= Challenges =
1. Name every language or query technology mentioned in the XML excerpt.
2. In the XML excerpt, swap "binary" for "numeric" and reproduce everything from "XML are suitable" down to "is good enough.".

= Selected text =
═══

XML hurts eyes of everyone but the ease with which one can parse XML and
manipulate it far outweigh its ugliness. Programmers have been dealing with XML
like "ugliness" for a very long time. As someone said "XML is just like Lisp
with < and > instead of ( and )".

XML are suitable for describing hierarchal data. Systems are nothing if not
hierarchical entities. They can also encode data. Often data and
system-definitions are separated but they also be combined. XML is generic
enough for all sort of tricks. XML does not perform well with binary data, and
its suitability for representing large data is poor. Moreover, it can also be
used as text based database. Many data-bases dumps their data in XML format. XML
may not have SQL like querying support, but in many cases XPATH is good enough.

═══

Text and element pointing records
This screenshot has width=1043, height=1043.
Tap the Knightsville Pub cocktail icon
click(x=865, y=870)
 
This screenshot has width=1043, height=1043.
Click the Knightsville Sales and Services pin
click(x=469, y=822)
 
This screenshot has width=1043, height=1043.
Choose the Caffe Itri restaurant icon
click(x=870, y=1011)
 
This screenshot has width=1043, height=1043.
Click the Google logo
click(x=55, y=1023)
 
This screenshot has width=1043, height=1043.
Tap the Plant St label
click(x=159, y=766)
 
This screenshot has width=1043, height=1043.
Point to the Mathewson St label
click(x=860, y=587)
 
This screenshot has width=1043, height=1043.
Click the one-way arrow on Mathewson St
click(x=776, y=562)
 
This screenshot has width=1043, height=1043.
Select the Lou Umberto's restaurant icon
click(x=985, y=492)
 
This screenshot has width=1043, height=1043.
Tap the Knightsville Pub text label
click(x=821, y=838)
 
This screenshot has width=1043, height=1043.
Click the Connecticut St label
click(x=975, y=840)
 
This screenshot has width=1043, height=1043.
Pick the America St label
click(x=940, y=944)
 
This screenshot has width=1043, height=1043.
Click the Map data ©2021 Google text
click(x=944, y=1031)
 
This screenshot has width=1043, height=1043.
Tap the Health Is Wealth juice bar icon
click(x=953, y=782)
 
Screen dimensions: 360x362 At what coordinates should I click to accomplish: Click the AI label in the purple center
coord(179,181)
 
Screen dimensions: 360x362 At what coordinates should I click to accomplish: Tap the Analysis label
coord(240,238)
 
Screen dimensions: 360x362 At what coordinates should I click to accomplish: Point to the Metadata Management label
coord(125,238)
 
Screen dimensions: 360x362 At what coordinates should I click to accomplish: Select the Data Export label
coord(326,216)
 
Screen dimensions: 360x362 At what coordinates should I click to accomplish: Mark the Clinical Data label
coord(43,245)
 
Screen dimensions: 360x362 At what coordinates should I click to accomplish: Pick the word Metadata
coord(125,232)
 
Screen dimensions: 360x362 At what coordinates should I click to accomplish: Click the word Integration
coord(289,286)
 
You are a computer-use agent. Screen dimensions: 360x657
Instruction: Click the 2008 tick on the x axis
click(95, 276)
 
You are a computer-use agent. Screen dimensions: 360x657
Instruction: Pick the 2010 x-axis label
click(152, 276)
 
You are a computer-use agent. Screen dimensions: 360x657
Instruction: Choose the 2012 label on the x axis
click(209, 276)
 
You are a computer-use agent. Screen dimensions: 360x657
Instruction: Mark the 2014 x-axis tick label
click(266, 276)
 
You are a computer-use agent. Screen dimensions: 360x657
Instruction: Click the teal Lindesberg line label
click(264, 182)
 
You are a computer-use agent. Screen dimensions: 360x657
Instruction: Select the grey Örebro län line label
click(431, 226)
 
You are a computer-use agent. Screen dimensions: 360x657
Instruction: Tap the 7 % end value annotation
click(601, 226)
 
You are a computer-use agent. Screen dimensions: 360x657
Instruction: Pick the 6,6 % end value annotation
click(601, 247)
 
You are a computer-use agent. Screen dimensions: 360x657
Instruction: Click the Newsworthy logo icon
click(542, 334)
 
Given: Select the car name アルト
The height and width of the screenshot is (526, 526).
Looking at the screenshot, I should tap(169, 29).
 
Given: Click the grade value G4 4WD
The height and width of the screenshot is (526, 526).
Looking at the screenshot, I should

═══

= Exercise solutions =
1. XML, Lisp, SQL, XPATH

2.
XML are suitable for describing hierarchal data. Systems are nothing if not
hierarchical entities. They can also encode data. Often data and
system-definitions are separated but they also be combined. XML is generic
enough for all sort of tricks. XML does not perform well with numeric data, and
its suitability for representing large data is poor. Moreover, it can also be
used as text based database. Many data-bases dumps their data in XML format. XML
may not have SQL like querying support, but in many cases XPATH is good enough.